• What to produce: Once you have read the data below, set it all down again exactly.

──────

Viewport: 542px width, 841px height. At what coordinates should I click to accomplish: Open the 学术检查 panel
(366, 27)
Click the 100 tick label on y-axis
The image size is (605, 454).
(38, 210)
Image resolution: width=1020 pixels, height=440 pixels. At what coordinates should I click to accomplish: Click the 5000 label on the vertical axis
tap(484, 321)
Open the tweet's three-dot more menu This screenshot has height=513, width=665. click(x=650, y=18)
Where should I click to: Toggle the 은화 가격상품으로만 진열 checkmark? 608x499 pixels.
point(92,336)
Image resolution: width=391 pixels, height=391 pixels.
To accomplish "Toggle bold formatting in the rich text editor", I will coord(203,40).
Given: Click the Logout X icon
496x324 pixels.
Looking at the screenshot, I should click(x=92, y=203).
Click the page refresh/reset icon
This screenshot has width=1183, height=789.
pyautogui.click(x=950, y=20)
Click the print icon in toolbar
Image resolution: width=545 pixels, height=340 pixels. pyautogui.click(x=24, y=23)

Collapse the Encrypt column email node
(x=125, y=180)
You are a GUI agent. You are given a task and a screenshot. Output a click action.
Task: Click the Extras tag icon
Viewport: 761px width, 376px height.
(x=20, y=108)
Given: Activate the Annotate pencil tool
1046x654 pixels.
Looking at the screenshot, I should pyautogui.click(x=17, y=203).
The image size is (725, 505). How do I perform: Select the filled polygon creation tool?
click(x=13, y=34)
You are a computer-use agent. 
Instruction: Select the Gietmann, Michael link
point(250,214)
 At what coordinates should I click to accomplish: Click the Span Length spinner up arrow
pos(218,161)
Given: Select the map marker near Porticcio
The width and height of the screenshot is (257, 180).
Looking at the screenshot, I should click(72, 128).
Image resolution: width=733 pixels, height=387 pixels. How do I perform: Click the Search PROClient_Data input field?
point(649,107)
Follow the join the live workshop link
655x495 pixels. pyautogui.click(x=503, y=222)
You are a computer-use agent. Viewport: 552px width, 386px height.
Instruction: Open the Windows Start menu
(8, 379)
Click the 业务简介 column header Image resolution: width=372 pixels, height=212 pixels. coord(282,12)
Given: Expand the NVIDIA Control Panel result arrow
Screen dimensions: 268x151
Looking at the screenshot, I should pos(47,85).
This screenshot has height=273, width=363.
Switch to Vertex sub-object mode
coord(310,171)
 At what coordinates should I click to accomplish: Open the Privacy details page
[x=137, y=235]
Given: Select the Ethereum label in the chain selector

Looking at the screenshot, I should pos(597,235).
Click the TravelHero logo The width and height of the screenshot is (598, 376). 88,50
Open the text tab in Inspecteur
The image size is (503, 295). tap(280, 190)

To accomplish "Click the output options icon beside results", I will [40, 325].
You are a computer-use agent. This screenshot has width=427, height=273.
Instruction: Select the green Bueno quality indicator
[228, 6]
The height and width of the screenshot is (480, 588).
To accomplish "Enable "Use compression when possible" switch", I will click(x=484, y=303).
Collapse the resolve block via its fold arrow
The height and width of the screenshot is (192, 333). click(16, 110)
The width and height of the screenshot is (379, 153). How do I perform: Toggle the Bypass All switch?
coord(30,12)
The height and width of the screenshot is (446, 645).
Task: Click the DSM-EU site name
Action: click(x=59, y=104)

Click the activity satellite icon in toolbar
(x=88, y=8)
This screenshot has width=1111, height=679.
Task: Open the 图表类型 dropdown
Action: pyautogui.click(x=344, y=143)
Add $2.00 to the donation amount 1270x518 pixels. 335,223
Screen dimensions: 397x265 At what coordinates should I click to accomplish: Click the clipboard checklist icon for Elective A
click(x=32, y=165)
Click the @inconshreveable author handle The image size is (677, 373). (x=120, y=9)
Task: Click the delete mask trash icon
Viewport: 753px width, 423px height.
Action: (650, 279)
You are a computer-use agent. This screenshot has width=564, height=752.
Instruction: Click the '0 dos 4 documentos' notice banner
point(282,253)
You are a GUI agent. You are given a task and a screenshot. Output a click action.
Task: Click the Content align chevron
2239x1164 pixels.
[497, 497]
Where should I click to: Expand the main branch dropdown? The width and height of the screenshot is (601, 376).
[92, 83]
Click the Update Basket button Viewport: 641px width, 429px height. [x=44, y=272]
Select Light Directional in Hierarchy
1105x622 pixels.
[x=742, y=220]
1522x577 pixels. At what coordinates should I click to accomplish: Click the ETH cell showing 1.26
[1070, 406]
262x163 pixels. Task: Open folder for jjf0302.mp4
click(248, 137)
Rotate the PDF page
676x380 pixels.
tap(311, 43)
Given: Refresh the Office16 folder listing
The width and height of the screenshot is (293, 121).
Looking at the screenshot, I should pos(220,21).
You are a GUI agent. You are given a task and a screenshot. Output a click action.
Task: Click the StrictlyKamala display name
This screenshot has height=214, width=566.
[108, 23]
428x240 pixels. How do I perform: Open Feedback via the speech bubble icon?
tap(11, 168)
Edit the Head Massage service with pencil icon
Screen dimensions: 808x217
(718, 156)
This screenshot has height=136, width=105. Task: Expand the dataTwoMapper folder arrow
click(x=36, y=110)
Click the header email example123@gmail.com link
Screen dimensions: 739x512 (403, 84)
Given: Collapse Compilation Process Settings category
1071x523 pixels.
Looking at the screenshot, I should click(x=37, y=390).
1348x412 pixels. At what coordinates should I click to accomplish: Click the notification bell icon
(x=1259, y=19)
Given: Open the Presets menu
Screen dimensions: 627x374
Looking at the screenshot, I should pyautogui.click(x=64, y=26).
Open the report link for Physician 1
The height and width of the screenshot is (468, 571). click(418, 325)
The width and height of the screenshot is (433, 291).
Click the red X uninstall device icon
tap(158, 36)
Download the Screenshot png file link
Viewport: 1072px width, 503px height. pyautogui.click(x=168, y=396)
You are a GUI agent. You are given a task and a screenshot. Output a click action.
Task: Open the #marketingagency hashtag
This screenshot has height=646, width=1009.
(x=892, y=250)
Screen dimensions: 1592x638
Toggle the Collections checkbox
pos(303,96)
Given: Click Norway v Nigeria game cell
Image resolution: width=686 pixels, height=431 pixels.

──────

• Response to the task:
Viewport: 542px width, 841px height. At what coordinates should I click to accomplish: Open the 学术检查 panel
(366, 27)
Click the 100 tick label on y-axis
The image size is (605, 454).
(38, 210)
Image resolution: width=1020 pixels, height=440 pixels. At what coordinates should I click to accomplish: Click the 5000 label on the vertical axis
tap(484, 321)
Open the tweet's three-dot more menu This screenshot has height=513, width=665. click(x=650, y=18)
Where should I click to: Toggle the 은화 가격상품으로만 진열 checkmark? 608x499 pixels.
point(92,336)
Image resolution: width=391 pixels, height=391 pixels.
To accomplish "Toggle bold formatting in the rich text editor", I will coord(203,40).
Given: Click the Logout X icon
496x324 pixels.
Looking at the screenshot, I should click(x=92, y=203).
Click the page refresh/reset icon
This screenshot has width=1183, height=789.
pyautogui.click(x=950, y=20)
Click the print icon in toolbar
Image resolution: width=545 pixels, height=340 pixels. pyautogui.click(x=24, y=23)

Collapse the Encrypt column email node
(x=125, y=180)
You are a GUI agent. You are given a task and a screenshot. Output a click action.
Task: Click the Extras tag icon
Viewport: 761px width, 376px height.
(x=20, y=108)
Given: Activate the Annotate pencil tool
1046x654 pixels.
Looking at the screenshot, I should pyautogui.click(x=17, y=203).
The image size is (725, 505). How do I perform: Select the filled polygon creation tool?
click(x=13, y=34)
You are a computer-use agent. 
Instruction: Select the Gietmann, Michael link
point(250,214)
 At what coordinates should I click to accomplish: Click the Span Length spinner up arrow
pos(218,161)
Given: Select the map marker near Porticcio
The width and height of the screenshot is (257, 180).
Looking at the screenshot, I should click(72, 128).
Image resolution: width=733 pixels, height=387 pixels. How do I perform: Click the Search PROClient_Data input field?
point(649,107)
Follow the join the live workshop link
655x495 pixels. pyautogui.click(x=503, y=222)
You are a computer-use agent. Viewport: 552px width, 386px height.
Instruction: Open the Windows Start menu
(8, 379)
Click the 业务简介 column header Image resolution: width=372 pixels, height=212 pixels. coord(282,12)
Given: Expand the NVIDIA Control Panel result arrow
Screen dimensions: 268x151
Looking at the screenshot, I should pos(47,85).
This screenshot has height=273, width=363.
Switch to Vertex sub-object mode
coord(310,171)
 At what coordinates should I click to accomplish: Open the Privacy details page
[x=137, y=235]
Given: Select the Ethereum label in the chain selector

Looking at the screenshot, I should pos(597,235).
Click the TravelHero logo The width and height of the screenshot is (598, 376). 88,50
Open the text tab in Inspecteur
The image size is (503, 295). tap(280, 190)

To accomplish "Click the output options icon beside results", I will [40, 325].
You are a computer-use agent. This screenshot has width=427, height=273.
Instruction: Select the green Bueno quality indicator
[228, 6]
The height and width of the screenshot is (480, 588).
To accomplish "Enable "Use compression when possible" switch", I will click(x=484, y=303).
Collapse the resolve block via its fold arrow
The height and width of the screenshot is (192, 333). click(16, 110)
The width and height of the screenshot is (379, 153). How do I perform: Toggle the Bypass All switch?
coord(30,12)
The height and width of the screenshot is (446, 645).
Task: Click the DSM-EU site name
Action: click(x=59, y=104)

Click the activity satellite icon in toolbar
(x=88, y=8)
This screenshot has width=1111, height=679.
Task: Open the 图表类型 dropdown
Action: pyautogui.click(x=344, y=143)
Add $2.00 to the donation amount 1270x518 pixels. 335,223
Screen dimensions: 397x265 At what coordinates should I click to accomplish: Click the clipboard checklist icon for Elective A
click(x=32, y=165)
Click the @inconshreveable author handle The image size is (677, 373). (x=120, y=9)
Task: Click the delete mask trash icon
Viewport: 753px width, 423px height.
Action: (650, 279)
You are a computer-use agent. This screenshot has width=564, height=752.
Instruction: Click the '0 dos 4 documentos' notice banner
point(282,253)
You are a GUI agent. You are given a task and a screenshot. Output a click action.
Task: Click the Content align chevron
2239x1164 pixels.
[497, 497]
Where should I click to: Expand the main branch dropdown? The width and height of the screenshot is (601, 376).
[92, 83]
Click the Update Basket button Viewport: 641px width, 429px height. [x=44, y=272]
Select Light Directional in Hierarchy
1105x622 pixels.
[x=742, y=220]
1522x577 pixels. At what coordinates should I click to accomplish: Click the ETH cell showing 1.26
[1070, 406]
262x163 pixels. Task: Open folder for jjf0302.mp4
click(248, 137)
Rotate the PDF page
676x380 pixels.
tap(311, 43)
Given: Refresh the Office16 folder listing
The width and height of the screenshot is (293, 121).
Looking at the screenshot, I should pos(220,21).
You are a GUI agent. You are given a task and a screenshot. Output a click action.
Task: Click the StrictlyKamala display name
This screenshot has height=214, width=566.
[108, 23]
428x240 pixels. How do I perform: Open Feedback via the speech bubble icon?
tap(11, 168)
Edit the Head Massage service with pencil icon
Screen dimensions: 808x217
(718, 156)
This screenshot has height=136, width=105. Task: Expand the dataTwoMapper folder arrow
click(x=36, y=110)
Click the header email example123@gmail.com link
Screen dimensions: 739x512 (403, 84)
Given: Collapse Compilation Process Settings category
1071x523 pixels.
Looking at the screenshot, I should click(x=37, y=390).
1348x412 pixels. At what coordinates should I click to accomplish: Click the notification bell icon
(x=1259, y=19)
Given: Open the Presets menu
Screen dimensions: 627x374
Looking at the screenshot, I should pyautogui.click(x=64, y=26).
Open the report link for Physician 1
The height and width of the screenshot is (468, 571). click(418, 325)
The width and height of the screenshot is (433, 291).
Click the red X uninstall device icon
tap(158, 36)
Download the Screenshot png file link
Viewport: 1072px width, 503px height. pyautogui.click(x=168, y=396)
You are a GUI agent. You are given a task and a screenshot. Output a click action.
Task: Open the #marketingagency hashtag
This screenshot has height=646, width=1009.
(x=892, y=250)
Screen dimensions: 1592x638
Toggle the Collections checkbox
pos(303,96)
Given: Click Norway v Nigeria game cell
Image resolution: width=686 pixels, height=431 pixels.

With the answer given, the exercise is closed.